Keine erneute Beweisaufnahme im Aufhebungsverfahren über einen Schiedsspruch

Die Beweiswürdigung eines Schiedsgerichts kann im Aufhebungsverfahren nicht durch eine eigene Beweiswürdigung des dann befassten Gerichts ersetzt werden. Das Oberlandesgericht Frankfurt am Main hat mit dieser Begründung den Antrag auf Aufhebung eines Schiedsspruchs in einem Verfahren um Zahlung von Versicherungsleistungen in Höhe von 30 Millionen Euro mit Beschluss vom 26.11.2020 zurückgewiesen.

[Gespeicherte Einträge]
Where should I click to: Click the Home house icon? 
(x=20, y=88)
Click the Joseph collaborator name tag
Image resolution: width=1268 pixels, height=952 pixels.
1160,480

**Aufgaben**
1. Warum hat das Oberlandesgericht Frankfurt am Main laut dem Text zum Schiedsspruch den Antrag auf Aufhebung abgelehnt? Antworte in ein bis drei Sätzen.
2. Übersetze diesen Satz aus dem Text zum Schiedsspruch ins Englische: „Die Beweiswürdigung eines Schiedsgerichts kann im Aufhebungsverfahren nicht durch eine eigene Beweiswürdigung des dann befassten Gerichts ersetzt werden.“
3. Schreib den Text zum Schiedsspruch an der Stelle weiter, an der er aufhört.
Die Einträge haben mit dem Text nichts zu tun.

**Lösungen**
1. Das Oberlandesgericht Frankfurt am Main hat den Antrag zurückgewiesen, weil im Aufhebungsverfahren die Beweiswürdigung des Schiedsgerichts nicht durch eine eigene Beweiswürdigung des dann befassten Gerichts ersetzt werden kann.

2. In setting-aside proceedings, an arbitral tribunal's evaluation of evidence cannot be replaced by an evaluation of evidence of its own by the court then handling the case.

3.
Streit um Versicherungsansprüche

Die Parteien streiten um Ansprüche aus einem Versicherungsvertrag. Dieser sollte die Risiken eines Anteilskaufs der Versicherungsnehmerin absichern. Die Gesamtversicherungssumme von 270 Millionen Euro war durch eine Mehrheit von Versicherern gedeckt. Die Antragsgegnerin wurde über 30 Millionen Euro in Anspruch genommen, für die sie als erste Versicherung haftete. Die übrigen Versicherungen sind dem Rechtsstreit als Nebenintervenienten beigetreten. Ein Jahr nach dem Anteilskauf wurde bekannt, dass Finanzdaten einer Tochtergesellschaft, die unter anderem Gegenstand der Transaktion gewesen war, durch Mitglieder des lokalen chinesischen Managements gefälscht worden waren. Dies führte zur Insolvenz ihrer deutschen Holdinggesellschaft. Die Antragsgegnerin wies deshalb von der Versicherungsnehmerin erhobene Versicherungsansprüche ab.

Klage vor dem Schiedsgericht erfolglos

Die Antragstellerin klagte nachfolgend vor dem Schiedsgericht auf Zahlung von 30 Millionen Euro. Das Schiedsgericht wies die Klage ab. Zur Begründung stellte es unter anderem darauf ab, dass das Verhalten der Mitglieder des chinesischen Managements einer als Haftungsausschluss aufzufassenden vertraglichen Klausel unterfalle.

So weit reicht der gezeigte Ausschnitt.